**书面练习**
请把条目中从含有“Viewport: 1241px width, 524px height.”的那一行起、到含有“This screenshot has”的那一行为止（首尾两行都包括在内）的各行改写成一个JSON字符串列表，每行对应一个字符串，空行略去，答案中不要放入图片。

++++ 任务输入 ++++

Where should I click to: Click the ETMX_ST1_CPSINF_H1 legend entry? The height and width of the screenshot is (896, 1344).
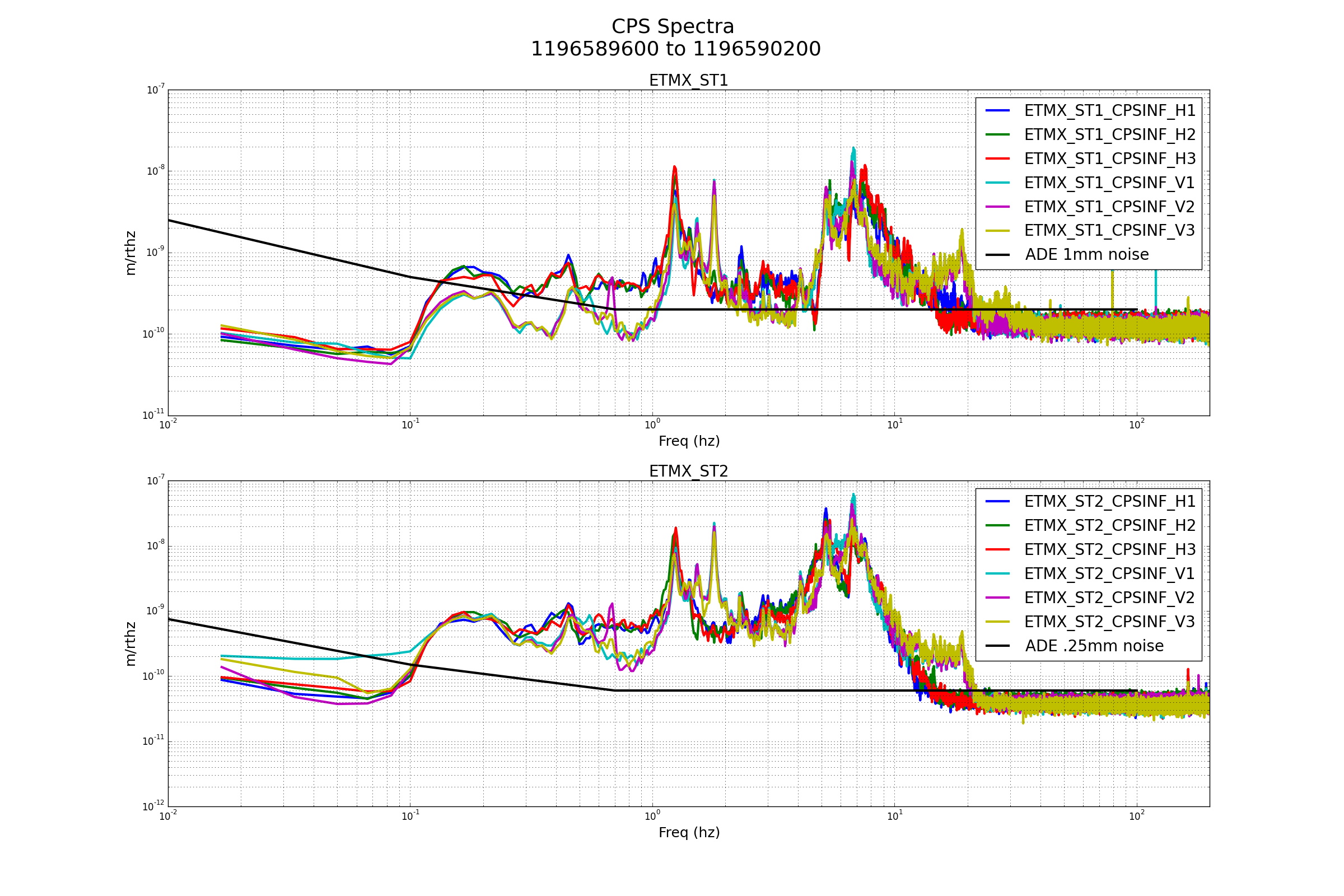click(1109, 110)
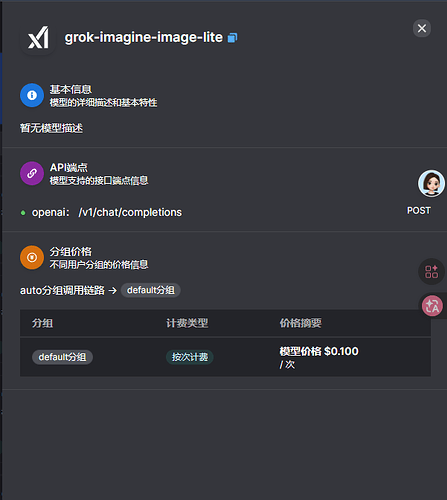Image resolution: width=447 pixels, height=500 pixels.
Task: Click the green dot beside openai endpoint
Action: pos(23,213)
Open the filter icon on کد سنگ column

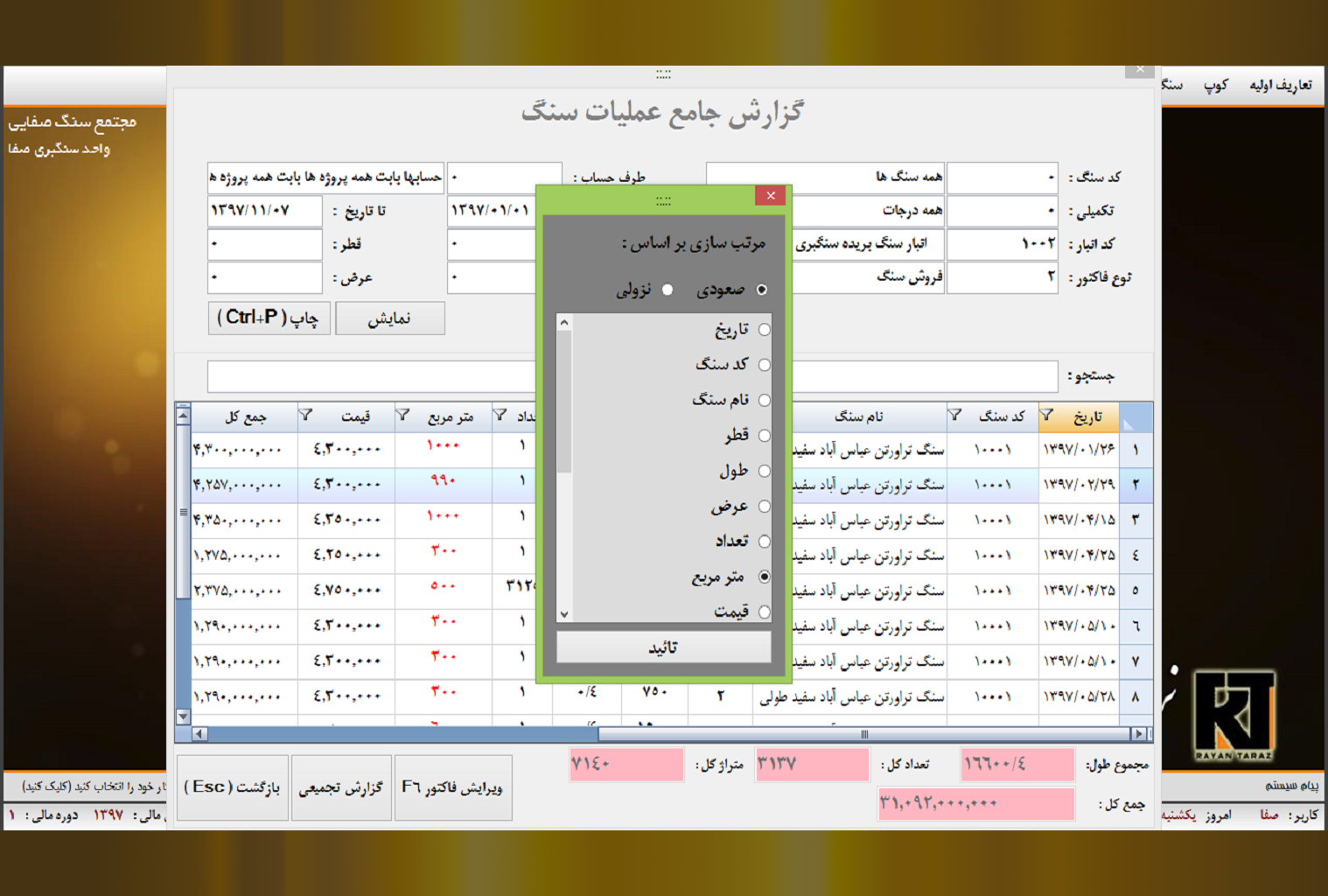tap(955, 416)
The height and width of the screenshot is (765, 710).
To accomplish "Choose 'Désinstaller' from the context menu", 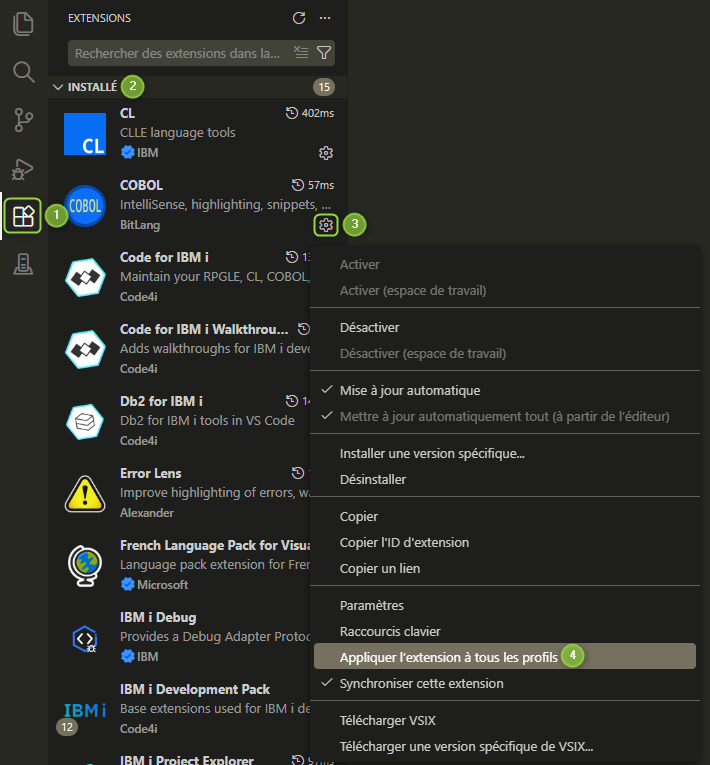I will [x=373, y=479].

++++
++++ 任务输入 ++++

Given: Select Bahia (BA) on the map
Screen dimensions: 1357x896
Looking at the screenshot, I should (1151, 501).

++++
++++ 任务输入 ++++

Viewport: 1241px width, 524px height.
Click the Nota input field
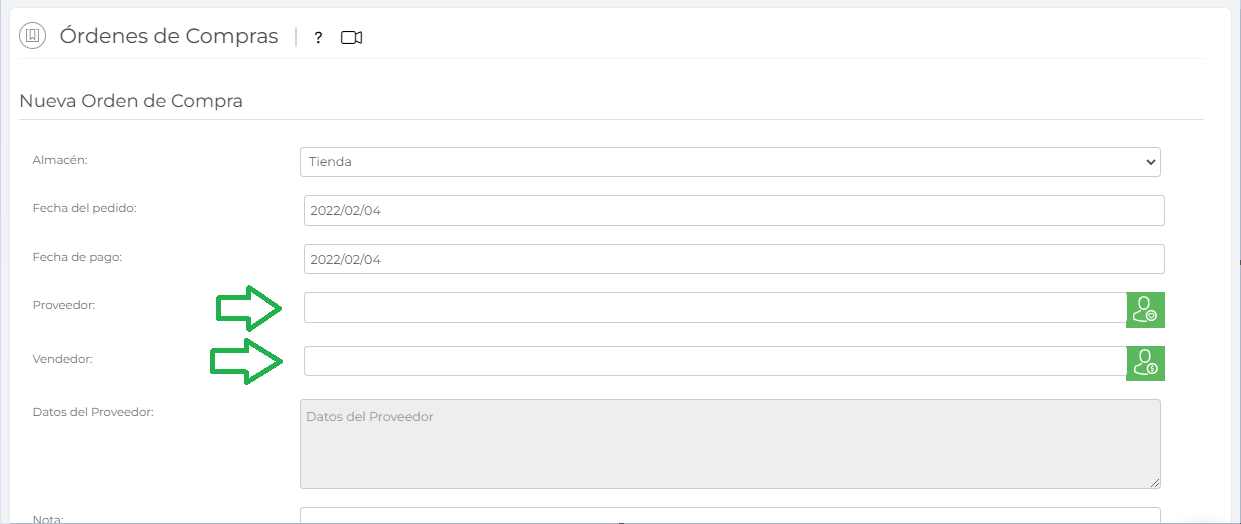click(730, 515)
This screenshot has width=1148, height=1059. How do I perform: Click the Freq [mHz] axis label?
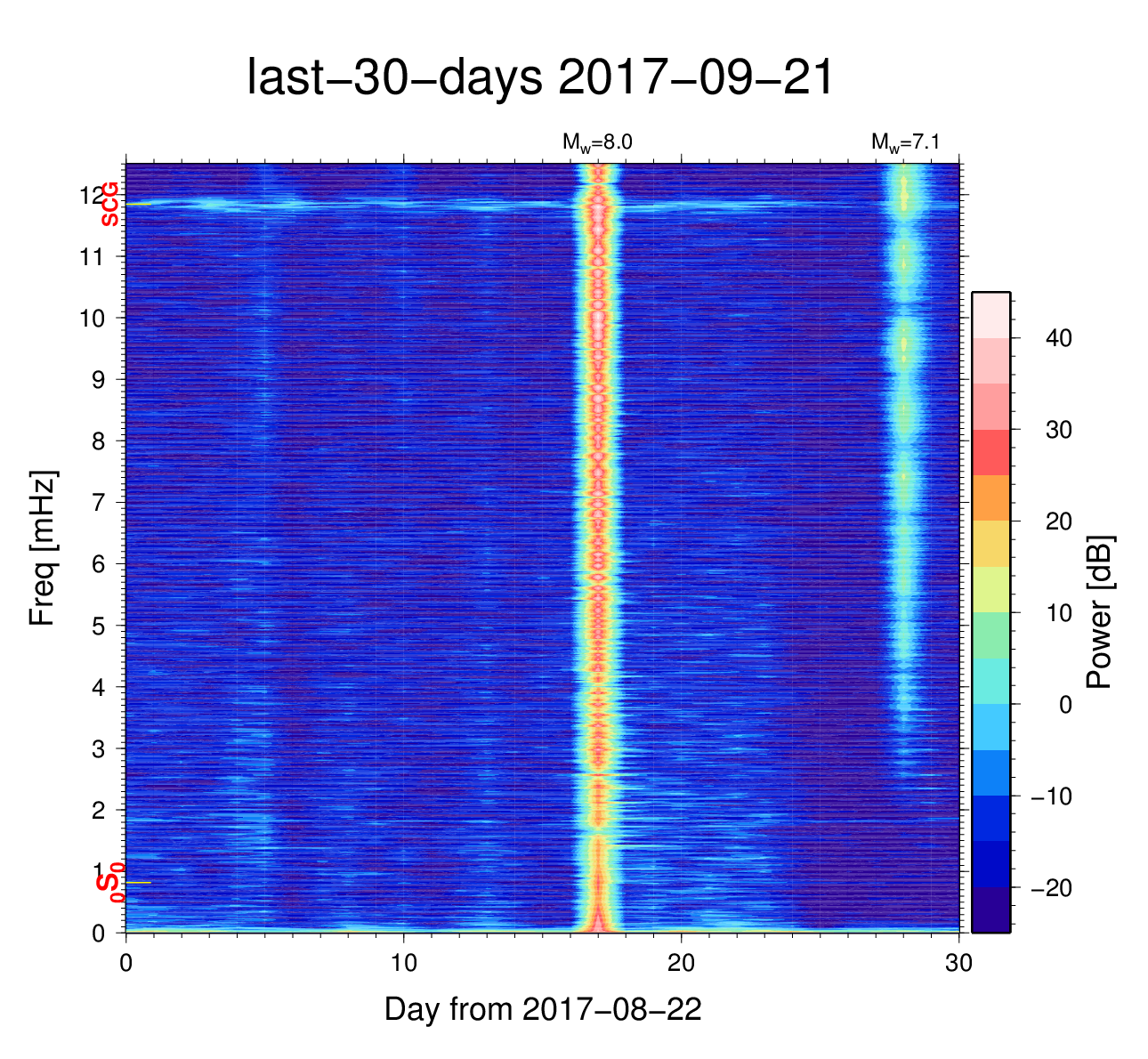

++++

**练习结果**
[
  "Viewport: 1241px width, 524px height.",
  "Click the Nota input field",
  "click(730, 515)",
  "This screenshot has width=1148, height=1059. How do I perform: Click the Freq [mHz] axis label?"
]